What is expected: Your answer must be an exact copy of the data, without any pictures.

Data to process:
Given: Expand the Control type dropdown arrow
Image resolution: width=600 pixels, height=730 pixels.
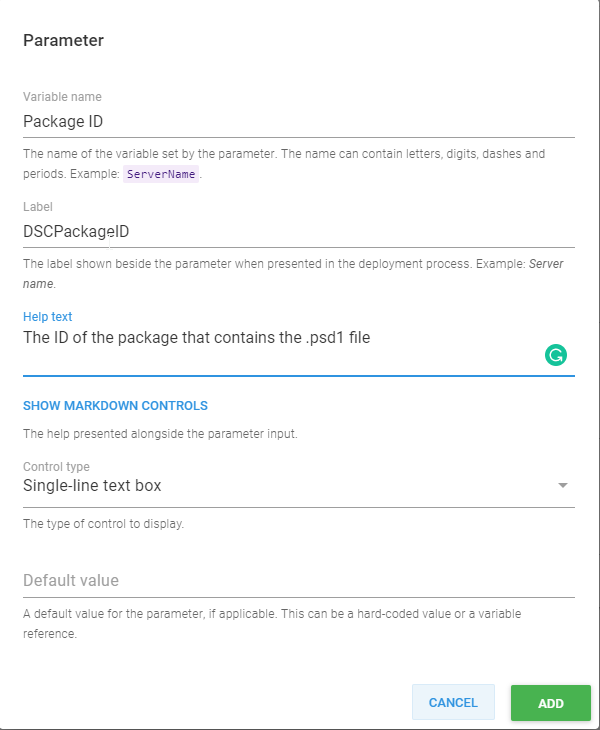Looking at the screenshot, I should (563, 486).
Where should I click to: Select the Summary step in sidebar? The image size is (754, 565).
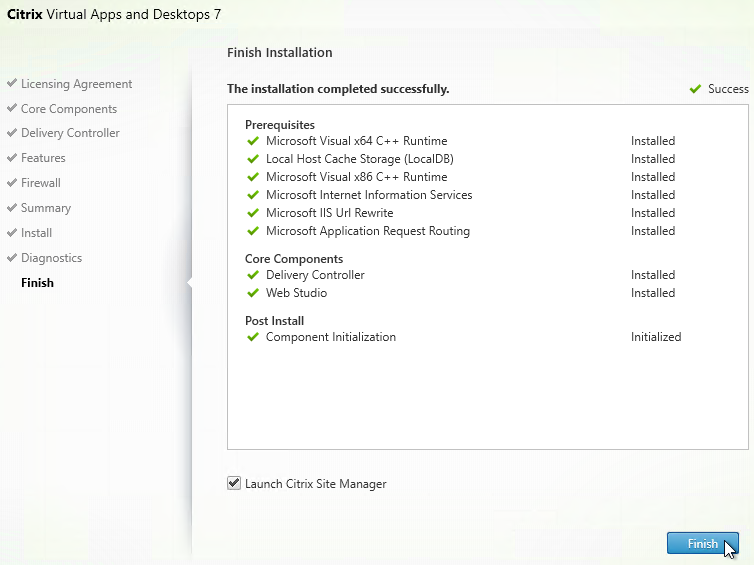[46, 208]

Problem solution:
Given: Expand the Control type dropdown arrow
Image resolution: width=600 pixels, height=730 pixels.
Looking at the screenshot, I should (563, 486).
Where should I click to: Select the Summary step in sidebar? The image size is (754, 565).
[46, 208]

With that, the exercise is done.